Flawed refugee account plays politics with Syrian Christians

James Zogby rebuts an article suggesting that the US has refused refugee status to Christian Syrians while allowing in many Muslims

A Syrian man sits inside his tents at Ritsona refugee camp north of Athens, which hosts about 600 refugees and migrants. Petros Giannakouris / AP Photo
Powered by automated translation

Elliott Abrams, a former Reagan and Bush administration official and a former colleague of mine on the United States Commission on International Religious Freedom (USCIRF), has written an article titled The United States Bars Christian, Not Muslim, Refugees From Syria. It is provocative and it is deeply flawed.

Mr Abrams begins by noting that of more than 10,000 Syrian refugees admitted this past year, only 56 are Christian. Out of that single thread he weaves a whole cloth using unsubstantiated anecdotes, bad maths and worse logic, with a touch of fabrication thrown in.

He frames his case around the assumption that about 10 per cent of Syria’s pre-war population was Christian.

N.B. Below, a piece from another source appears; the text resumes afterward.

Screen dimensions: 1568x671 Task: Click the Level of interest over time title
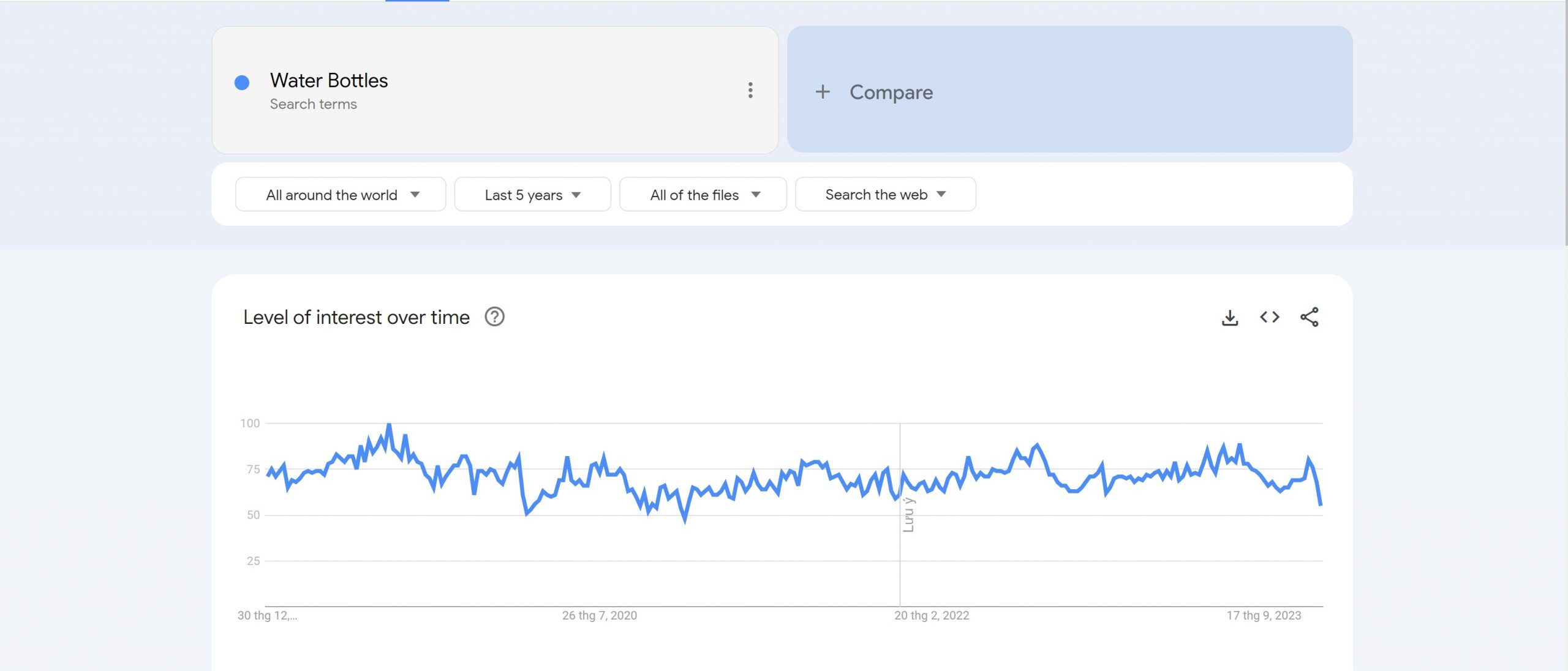[x=356, y=317]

That much is true. But then he alleges that “somewhere between a half million and a million Syrian Christians have fled Syria”. Since he presents no evidence for that claim, I can only speculate that Mr Abrams has taken the total number of Syrian refugees (between 4.5 and 5 million, with another 6 million Syrians internally displaced) and assumed that Christians must be 10 per cent of that total.

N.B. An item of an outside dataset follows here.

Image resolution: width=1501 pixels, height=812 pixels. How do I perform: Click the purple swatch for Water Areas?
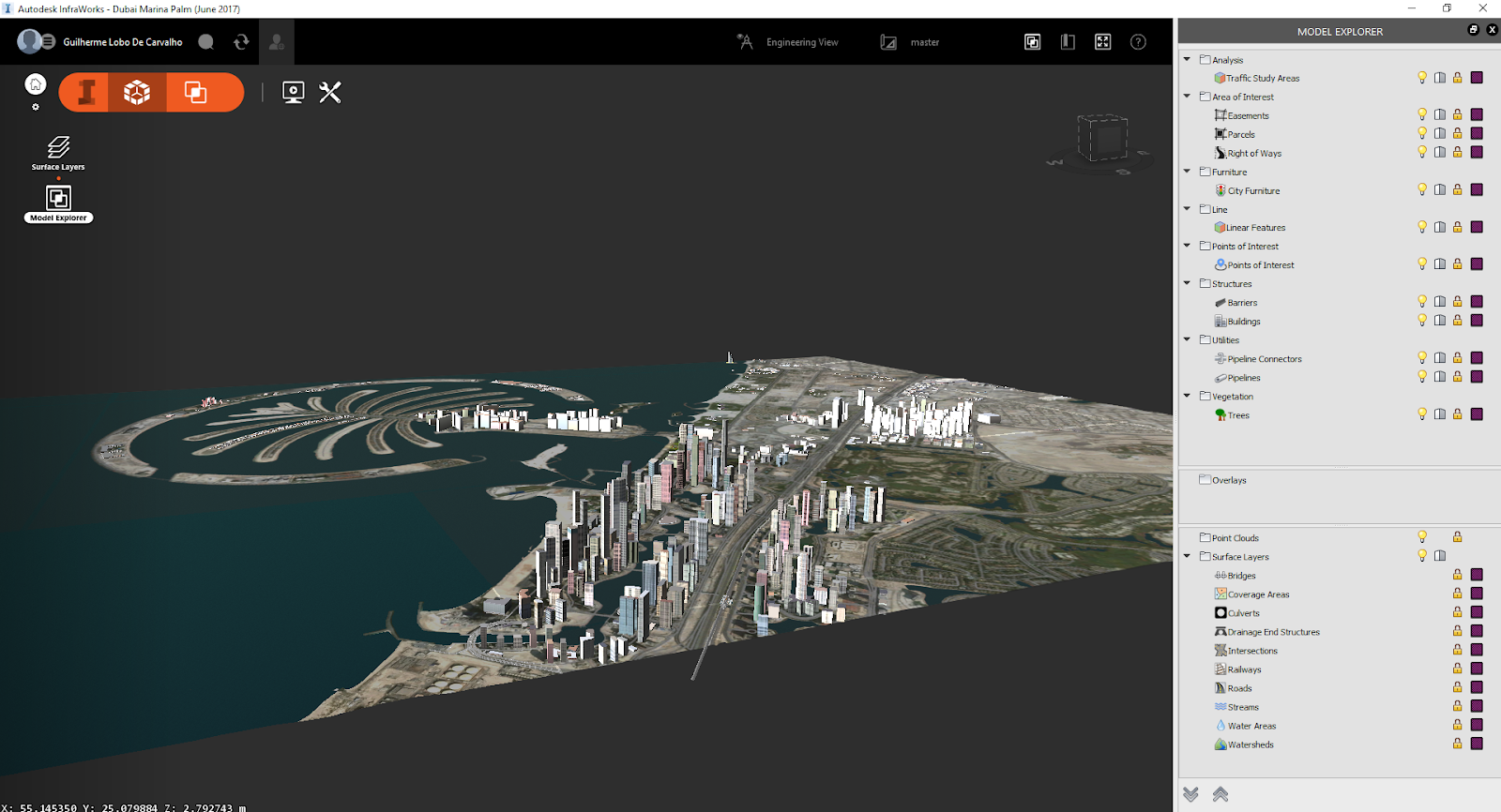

We simply do not know how many Christians have left Syria. Many, we are told by church leaders, have stayed because they have felt relatively secure in government-controlled areas. There is also strong evidence that some Christians who are wealthier or who are professionals left Syria to join their families abroad. Many others, we know, have settled in Christian areas of Lebanon, where they have family ties, and do not consider themselves refugees. After Jordan and Lebanon began tightening their borders, more recent Syrian refugees have taken advantage of Turkey’s more porous borders. Since Turkey does not share its registration data for refugees, we have no idea how many Christians have entered that country.

Mr Abrams’ next argument is based on what he initially terms “a theory”, but then acts as if it were established fact: “that the US takes refugee referrals from the UN refugee camps in Jordan and there are no Christians [in those camps]”. This theory supposedly accounts for the low number of Syrian Christians coming to the US. Mr Abrams quotes another former USCIRF commissioner, Nina Shea, who alleges that the reason Christians aren’t in the Jordanian camps is because “they are preyed upon by other residents from the Sunni community ... they are raped, abducted into slavery ... It is extremely dangerous, there is not a single Christian in the Jordanian camps for Syrian refugees”.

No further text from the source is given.